Each vineyard was sprayed eight times at two-week intervals, with vines getting either airborne and ground-based spraying on the same days.

Early evaluations point to the usefulness of aerial spraying on highly sloped farmland, according to Pederson, adding that many recently planted lands far from the valley floor may benefit the most.

“I think the Napa Valley has lot of small vineyards and steep hillsides that are difficult to apply chemicals and I think they would be a good fit,” she said Wednesday, referring to growing operations placed farther up the valley to take advantage of unique weather and soil conditions.

In Calistoga, the Yamaha drone also has been tested over non-trellised vine rows whose late-season growth makes it difficult to move workers and heavy equipment in and out without damaging the plants, according to Pederson.

“I see it being a fit not necessarily in replacing (ground-based spraying) in whole, but replacing some backpack spray operations during the season,” she said. “Labor is a huge issue, so if we can spare some of our labor force from the difficulty of these backpack sprays, that would be a great benefit.”

First developed by Yamaha in the 1990s, the RMAX, which weighs 220 pounds when fully fueled, contains two tanks within its 9-foot-long, 2 ½-foot-wide frame. Nozzles connected to the tanks can dispense pesticide, seed, fertilizer and other materials, and the drone can stay aloft for up to 50 minutes at a time.

Yamaha began testing the RMAX locally in 2012 at the Oakville Experimental Vineyard, an Upvalley research station owned by the University of California, Davis. In addition to servicing rougher terrain, the unmanned aircraft potentially could spread substances at up to 10 times the speed of tractors and hand sprayers, UC Davis professor Ken Giles said during an Oakville demonstration in October 2014.

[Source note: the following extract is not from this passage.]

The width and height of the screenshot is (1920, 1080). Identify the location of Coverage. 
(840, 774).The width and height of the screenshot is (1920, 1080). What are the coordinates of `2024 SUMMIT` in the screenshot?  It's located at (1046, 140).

In 2015, the RMAX became the first unmanned aircraft to win certification from the Federal Aviation Administration for agricultural flights, the FAA’s website says.

On Monday, the FAA relaxed licensing rules for lightweight drones under 55 pounds, allowing operators to pass a written test and pay a $150 fee rather than get a pilot’s license.

Some 2,100 companies and individuals have federal permission to fly drones for farming, according to the drone industry’s Association for Unmanned Vehicle Systems International. Farmers have used the aircraft for surveying, thermal and infrared scanning to track soil moisture and crop changes, and keeping track of broken water lines and other irrigation problems.

Information from The Associated Press was used in this report.